# just want to know what everone thinks



## 93sentraxe (Jul 16, 2002)

hey whats up to all new to the forum on this name and i finally have some pics of my car it is a 93 sentra xe 16"konig tuners,intake cone since i cant find a full intake system, tanabe exaust pipes from cat back with 3a racing muffler,alpine head unit powering a kenwood 728 amp, and the amp powering 2 10"jl w3 in a power wedge box (went to comp hit 135.4 db) also a dual custom guage pod.
k. here is a problem how do i post the pics can anyone tell me plz i have just tried now for like 20 min cant figure it out sorry for the hype and then the let down. If any one is willing to help plz do


----------



## samo (Apr 30, 2002)

Hey, welcome to the site. To post pics, you're going to need a hosting site. Most webhosts won't allow hotlinking of pictures, so you need a site like www.printroom.com - I use them and I'm very happy. 200MB free, which rocks. Then, click the IMG button above the text box when you post, paste in the URL of the image, including the http:// , and you're good to go.


----------



## 93sentraxe (Jul 16, 2002)

k. well here it is samo thanks for the help i hope this works so i can get some feedback.


----------



## 93sentraxe (Jul 16, 2002)

http://www.printroom.com/ViewAlbum.asp?userid=93sentraxe&album_id=86246[/URL] 

maybe this might work if not is there a way i can send some one my pics and they can post for me sine i cant figure it out


----------



## HisXLNC (Jun 17, 2002)

Nice. But you need to get it lowered.


----------



## samo (Apr 30, 2002)

Looks good! Did you build that sub box yourself? If so, where did you get the carpet and does it match well?


----------



## 93sentraxe (Jul 16, 2002)

no box was with subs is the jl powerwedge series box and the loweering i know about but not till after i get my kit put on dont want to scrape my baby all up.


----------



## Jokerluv (Jul 14, 2002)

NICE RIDE LOOKS REAL DECENT


----------



## dropsentra94 (May 1, 2002)

▬▬▬

**DESCRIPTION OF THE TASK:** Print the forum thread text between "maybe this might" and "get it lowered.", inclusive. The listing after this is not needed.

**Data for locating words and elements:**
▬▬▬

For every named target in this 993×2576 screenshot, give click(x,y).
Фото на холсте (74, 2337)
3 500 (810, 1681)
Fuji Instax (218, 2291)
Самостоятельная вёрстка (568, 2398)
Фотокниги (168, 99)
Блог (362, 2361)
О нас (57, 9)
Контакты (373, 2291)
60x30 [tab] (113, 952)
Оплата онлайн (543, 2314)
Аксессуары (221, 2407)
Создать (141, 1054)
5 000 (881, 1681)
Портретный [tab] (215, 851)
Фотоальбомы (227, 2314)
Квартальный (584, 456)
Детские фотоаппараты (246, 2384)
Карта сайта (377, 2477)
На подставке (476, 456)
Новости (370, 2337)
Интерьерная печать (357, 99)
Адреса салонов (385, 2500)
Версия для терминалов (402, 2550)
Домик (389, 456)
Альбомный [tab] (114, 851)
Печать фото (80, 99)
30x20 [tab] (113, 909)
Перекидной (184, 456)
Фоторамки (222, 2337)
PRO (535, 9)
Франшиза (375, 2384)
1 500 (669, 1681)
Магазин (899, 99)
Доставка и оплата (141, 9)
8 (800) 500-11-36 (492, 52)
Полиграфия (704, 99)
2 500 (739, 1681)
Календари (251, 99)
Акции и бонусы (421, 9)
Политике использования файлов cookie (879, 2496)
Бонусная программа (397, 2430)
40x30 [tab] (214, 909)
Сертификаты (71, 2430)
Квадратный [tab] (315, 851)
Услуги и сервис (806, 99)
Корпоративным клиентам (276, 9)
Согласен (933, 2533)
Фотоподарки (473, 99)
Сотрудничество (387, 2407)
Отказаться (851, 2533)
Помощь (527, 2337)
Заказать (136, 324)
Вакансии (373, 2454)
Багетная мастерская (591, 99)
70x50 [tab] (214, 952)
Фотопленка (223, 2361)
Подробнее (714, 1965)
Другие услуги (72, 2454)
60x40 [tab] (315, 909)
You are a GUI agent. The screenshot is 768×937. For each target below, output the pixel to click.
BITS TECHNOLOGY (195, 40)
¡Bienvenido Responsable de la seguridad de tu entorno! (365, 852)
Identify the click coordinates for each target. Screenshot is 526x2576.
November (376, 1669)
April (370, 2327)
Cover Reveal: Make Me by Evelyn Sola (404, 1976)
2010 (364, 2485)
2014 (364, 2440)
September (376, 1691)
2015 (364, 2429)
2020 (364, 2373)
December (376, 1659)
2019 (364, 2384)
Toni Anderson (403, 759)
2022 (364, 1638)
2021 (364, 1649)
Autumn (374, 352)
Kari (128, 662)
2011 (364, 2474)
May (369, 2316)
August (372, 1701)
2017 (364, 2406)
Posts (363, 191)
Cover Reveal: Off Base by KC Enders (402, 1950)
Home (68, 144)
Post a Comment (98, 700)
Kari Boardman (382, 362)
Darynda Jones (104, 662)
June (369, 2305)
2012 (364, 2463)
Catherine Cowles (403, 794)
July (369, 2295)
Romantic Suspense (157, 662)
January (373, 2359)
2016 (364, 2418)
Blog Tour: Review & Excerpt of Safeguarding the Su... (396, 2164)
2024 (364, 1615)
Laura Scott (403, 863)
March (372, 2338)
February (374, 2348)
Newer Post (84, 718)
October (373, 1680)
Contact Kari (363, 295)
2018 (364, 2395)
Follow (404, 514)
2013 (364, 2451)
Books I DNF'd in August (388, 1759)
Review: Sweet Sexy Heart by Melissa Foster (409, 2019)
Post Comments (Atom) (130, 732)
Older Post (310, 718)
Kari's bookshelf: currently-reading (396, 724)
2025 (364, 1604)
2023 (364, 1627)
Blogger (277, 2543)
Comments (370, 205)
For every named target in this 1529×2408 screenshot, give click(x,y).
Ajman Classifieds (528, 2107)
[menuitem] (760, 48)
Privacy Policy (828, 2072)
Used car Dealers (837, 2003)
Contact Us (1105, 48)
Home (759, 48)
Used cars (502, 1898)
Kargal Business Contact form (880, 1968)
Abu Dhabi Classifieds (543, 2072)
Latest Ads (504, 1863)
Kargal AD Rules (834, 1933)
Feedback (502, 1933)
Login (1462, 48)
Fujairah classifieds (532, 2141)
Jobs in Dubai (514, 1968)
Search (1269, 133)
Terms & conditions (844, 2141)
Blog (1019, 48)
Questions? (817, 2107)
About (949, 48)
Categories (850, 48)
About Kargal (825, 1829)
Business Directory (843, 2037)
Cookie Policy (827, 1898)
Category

▬▬▬

**ANSWER BELOW:**
maybe this might work if not is there a way i can send some one my pics and they can post for me sine i cant figure it out


----------



## HisXLNC (Jun 17, 2002)

Nice. But you need to get it lowered.